You can use focusin/focusout on MSIE to get the same effect.

2 Posted by Ivan Zhekov on 14 April 2008 | Permalink

Off topic -- is it just me, or $() is not defined?

3 Posted by Frederick Polgardy on 14 April 2008 | Permalink

In the example, $() is a shortcut for document.getElementById(). It's also available in the commonly used Prototype library.

4 Posted by ppk on 14 April 2008 | Permalink

Cool Dean, thanks for the tip. Focus/blur event delegation is now supported by all browsers. I've also added these events to the Great Event Project.

5 Posted by Victor Morales on 15 April 2008 | Permalink

I have used this trick before; My goal was to implement cross-browser event delegation for form elements (Think about a form where you add or remove fields dynamically, and you don't want deal with the hassle of registering/deregistering their event handlers)

Unfortunately, as your Event compatibility shows the focus and blur are only defined for text elements in Safari:

http://www.quirksmode.org/js/events_compinfo.html#t00

6 Posted by Sam on 17 April 2008 | Permalink

I think an even greater advantage of using event delegation (the way I understand it works) as opposed to observing events on sub-elements, should not just be that it "may save some browser memory". But that you can add elements to the container and those elements will have the same functionality without registering a new handler manually.

7 Posted by jay on 25 April 2008 | Permalink

Event delegation for the blur event is quite buggy as fas as I have tested.

In Firefox 3(beta 5) There seems no event propagation when you blur from an text-input field.
I attached in three different tests the blur-event-handler to window, then to document and then to body, but the results were the same. No blur event.

Of and there was an other strange thing. In IE (6 on winxp) the blur event of body had no srcElement.

So it is a bit of a mess. At least that's my opinion. I've been reading your event compatibility page (of cause I did) and my conclusion for now is that you have to be very careful before implementing anything like this. I give up for now.

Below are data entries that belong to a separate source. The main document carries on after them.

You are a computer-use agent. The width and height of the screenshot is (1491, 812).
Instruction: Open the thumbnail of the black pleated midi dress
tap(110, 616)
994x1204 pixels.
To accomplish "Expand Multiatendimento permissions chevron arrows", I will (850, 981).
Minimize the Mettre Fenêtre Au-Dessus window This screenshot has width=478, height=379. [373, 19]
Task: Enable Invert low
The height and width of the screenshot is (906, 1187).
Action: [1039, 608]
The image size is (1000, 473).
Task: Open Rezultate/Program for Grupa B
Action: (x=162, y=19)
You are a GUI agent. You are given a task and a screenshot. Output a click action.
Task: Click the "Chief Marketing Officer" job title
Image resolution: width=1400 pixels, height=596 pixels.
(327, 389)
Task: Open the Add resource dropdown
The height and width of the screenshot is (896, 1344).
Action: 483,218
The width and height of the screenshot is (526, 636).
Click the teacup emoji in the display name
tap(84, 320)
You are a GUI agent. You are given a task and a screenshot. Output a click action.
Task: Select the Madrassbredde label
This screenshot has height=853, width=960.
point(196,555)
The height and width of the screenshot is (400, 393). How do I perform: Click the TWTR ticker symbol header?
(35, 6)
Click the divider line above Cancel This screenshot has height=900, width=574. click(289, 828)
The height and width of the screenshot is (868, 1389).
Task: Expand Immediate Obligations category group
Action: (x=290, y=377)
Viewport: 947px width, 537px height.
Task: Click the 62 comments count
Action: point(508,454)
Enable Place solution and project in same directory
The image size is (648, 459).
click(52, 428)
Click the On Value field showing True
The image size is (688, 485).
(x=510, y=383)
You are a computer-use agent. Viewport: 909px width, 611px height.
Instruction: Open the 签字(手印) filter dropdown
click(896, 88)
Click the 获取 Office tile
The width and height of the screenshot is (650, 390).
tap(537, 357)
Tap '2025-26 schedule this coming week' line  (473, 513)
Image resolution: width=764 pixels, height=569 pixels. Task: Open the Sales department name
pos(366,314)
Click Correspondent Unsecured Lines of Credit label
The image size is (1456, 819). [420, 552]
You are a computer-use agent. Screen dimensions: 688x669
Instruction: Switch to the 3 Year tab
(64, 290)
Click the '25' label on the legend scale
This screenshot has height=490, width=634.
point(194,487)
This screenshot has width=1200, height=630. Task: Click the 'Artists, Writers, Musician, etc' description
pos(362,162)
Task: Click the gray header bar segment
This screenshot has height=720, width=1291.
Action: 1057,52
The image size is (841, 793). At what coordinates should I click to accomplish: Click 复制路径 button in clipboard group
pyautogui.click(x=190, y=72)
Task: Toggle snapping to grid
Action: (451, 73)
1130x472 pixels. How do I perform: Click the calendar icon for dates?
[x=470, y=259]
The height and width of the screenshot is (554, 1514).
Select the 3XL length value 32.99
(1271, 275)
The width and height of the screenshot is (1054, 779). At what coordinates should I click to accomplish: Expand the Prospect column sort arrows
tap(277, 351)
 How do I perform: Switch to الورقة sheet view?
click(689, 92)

8 Posted by Austin Jackson on 7 May 2008 | Permalink

Is there a way to get which element triggered a bubble?

9 Posted by Diego Perini on 8 May 2008 | Permalink

PPK,
please have a look at this event manager that support delegation:

http://javascript.nwbox.com/NWEvents/delegates.html

it has been discussed last year in Peter Michaux blog, it mimics focus/blur events on all browsers I could test, including Safari and Konqueror.

My work is on Google Code:

http://code.google.com/p/nwevents/

The way I attach events to the HTML element (document.documentElement) let me avoid having to wait for some kind of "onload" event.

Anyway the user is free to declare any other element as delegate.

Event delegation has many advantages, it helps write complex cross-browser applications and events are rebound automatically.

I would be very interested in your thoughts about this.